* [What you will do]: Some lines in the entries contain the word "computer". Copy all of them.
··········
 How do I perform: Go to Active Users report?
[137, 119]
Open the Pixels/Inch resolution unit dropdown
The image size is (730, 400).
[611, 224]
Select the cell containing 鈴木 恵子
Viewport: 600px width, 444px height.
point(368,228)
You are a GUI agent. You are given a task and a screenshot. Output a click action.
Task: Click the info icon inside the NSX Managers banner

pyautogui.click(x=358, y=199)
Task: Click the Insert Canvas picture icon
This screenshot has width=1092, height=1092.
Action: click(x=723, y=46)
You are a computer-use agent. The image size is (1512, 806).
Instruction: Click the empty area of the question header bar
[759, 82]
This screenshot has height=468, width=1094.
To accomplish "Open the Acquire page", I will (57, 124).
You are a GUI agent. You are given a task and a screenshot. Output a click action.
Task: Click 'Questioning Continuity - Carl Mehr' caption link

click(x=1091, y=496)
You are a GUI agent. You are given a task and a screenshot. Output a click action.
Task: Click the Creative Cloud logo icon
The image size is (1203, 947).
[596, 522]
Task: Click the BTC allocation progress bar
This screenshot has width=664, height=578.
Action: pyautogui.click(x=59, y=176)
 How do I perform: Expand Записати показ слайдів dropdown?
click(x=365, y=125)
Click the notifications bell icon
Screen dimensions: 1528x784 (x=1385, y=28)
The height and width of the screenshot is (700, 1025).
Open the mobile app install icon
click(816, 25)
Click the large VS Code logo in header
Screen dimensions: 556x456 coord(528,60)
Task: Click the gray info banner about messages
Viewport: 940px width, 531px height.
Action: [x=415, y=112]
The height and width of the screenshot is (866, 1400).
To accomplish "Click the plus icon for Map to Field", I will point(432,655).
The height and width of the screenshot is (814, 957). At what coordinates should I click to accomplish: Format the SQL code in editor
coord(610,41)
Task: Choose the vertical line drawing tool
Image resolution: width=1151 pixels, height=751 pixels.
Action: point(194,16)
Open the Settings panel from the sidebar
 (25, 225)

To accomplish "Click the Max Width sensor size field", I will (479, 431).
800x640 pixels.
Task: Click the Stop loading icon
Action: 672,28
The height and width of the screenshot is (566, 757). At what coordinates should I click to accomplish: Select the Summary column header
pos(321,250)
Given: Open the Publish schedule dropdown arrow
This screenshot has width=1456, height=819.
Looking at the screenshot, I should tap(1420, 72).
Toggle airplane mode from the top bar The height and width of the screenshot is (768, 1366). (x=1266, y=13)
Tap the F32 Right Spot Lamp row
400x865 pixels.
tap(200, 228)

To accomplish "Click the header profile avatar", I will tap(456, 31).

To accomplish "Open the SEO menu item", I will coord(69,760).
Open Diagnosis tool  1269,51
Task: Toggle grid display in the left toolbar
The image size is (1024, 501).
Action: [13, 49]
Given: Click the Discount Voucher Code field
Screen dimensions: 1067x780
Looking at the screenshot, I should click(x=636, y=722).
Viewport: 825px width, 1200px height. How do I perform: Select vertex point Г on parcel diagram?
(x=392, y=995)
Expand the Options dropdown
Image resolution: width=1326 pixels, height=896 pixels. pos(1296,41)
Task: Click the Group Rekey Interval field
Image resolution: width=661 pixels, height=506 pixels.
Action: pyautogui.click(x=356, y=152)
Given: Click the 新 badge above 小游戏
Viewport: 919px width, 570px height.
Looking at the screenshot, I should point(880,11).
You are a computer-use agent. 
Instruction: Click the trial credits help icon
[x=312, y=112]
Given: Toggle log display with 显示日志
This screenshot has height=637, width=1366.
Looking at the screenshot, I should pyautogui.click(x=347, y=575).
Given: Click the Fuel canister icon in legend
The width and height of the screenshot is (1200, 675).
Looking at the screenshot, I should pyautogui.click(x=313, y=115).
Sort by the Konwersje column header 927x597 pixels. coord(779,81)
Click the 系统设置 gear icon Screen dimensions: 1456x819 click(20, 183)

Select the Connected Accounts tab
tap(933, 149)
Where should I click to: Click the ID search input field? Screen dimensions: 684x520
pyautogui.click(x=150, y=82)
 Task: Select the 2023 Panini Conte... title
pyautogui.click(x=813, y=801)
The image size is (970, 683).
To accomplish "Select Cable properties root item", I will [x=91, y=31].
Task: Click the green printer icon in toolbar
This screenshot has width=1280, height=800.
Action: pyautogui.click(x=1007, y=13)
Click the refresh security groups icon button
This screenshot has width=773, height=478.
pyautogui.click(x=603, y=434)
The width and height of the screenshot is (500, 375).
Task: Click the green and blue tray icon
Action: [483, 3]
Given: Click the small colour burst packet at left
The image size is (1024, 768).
··········
* [Reply]:
You are a computer-use agent. The image size is (1512, 806).
You are a computer-use agent. 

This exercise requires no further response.